Research | Dept. Blom
The fact that conjugated polymers can be processed from solution raised an enormous research interest in both academia and industry. Application of a fast roll-to-roll newspaper-printing-style process was expected to lead to a paradigm shift in the production of displays and large-area devices as lighting tiles and solar cells. However, a fundamental disadvantage of semiconducting polymers is that their charge transport is unbalanced because electron transport is hindered by traps. We found that this electron trapping seems to be universal in organic semiconductors and is dominated by a trap located at ~3.6 eV below vacuum [1]. This universal defect also quenches the excitons in conjugated polymers. As a result, for organic light-emitting diodes (OLEDs) the efficiency criteria for commercialization have only been met by the application of complex multi-layer device architectures based on small molecules, obtained by vacuum deposition. In such a multilayer structure processes as charge injection, charge transport and emission are individually optimized in at least five different organic layers, each with their own functionality. Simultaneous optimization of all these processes in just one single solution-processed layer has been deemed impossible and further industrial efforts in this direction were abandoned after 2005.

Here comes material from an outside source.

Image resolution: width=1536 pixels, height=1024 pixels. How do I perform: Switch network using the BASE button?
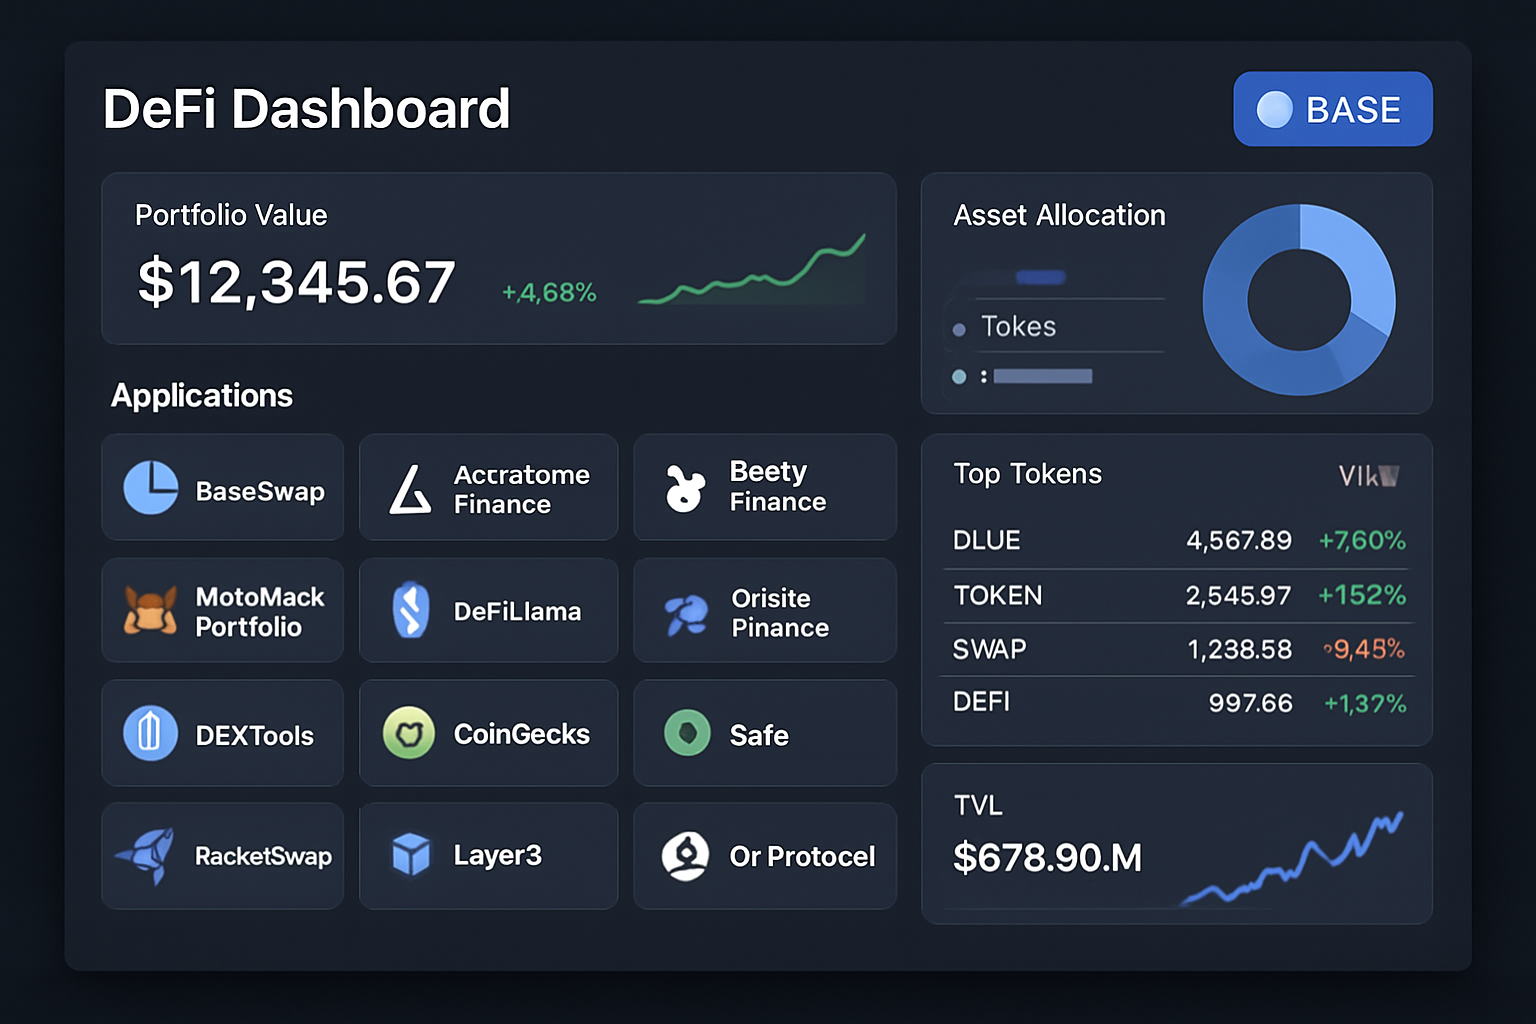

With regard to functional polymers a unique property is their ability to form controllable structures when blended with other polymers. By doing so, their functionality can be altered or even new properties can be created, depending on what extend the polymers will phase separate. An example of such new functionality has been demonstrated in non-volatile bistable ferroelectric diodes, based on an interpenetrating network of a polymeric ferroelectric and a polymeric semiconductor [2]. Ferroelectricity and electrical conductivity are mutually exclusive in a single inorganic compound. However, in such a blend diode poling of the ferroelectric phase modifies the charge injection of the electrode into the semiconducting phase. Furthermore, the detrimental effects of trapping and non-radiative trap-assisted recombination in OLEDs can be eliminated by blending an organic semiconductor in an insulating host matrix, so-called trap dilution [3].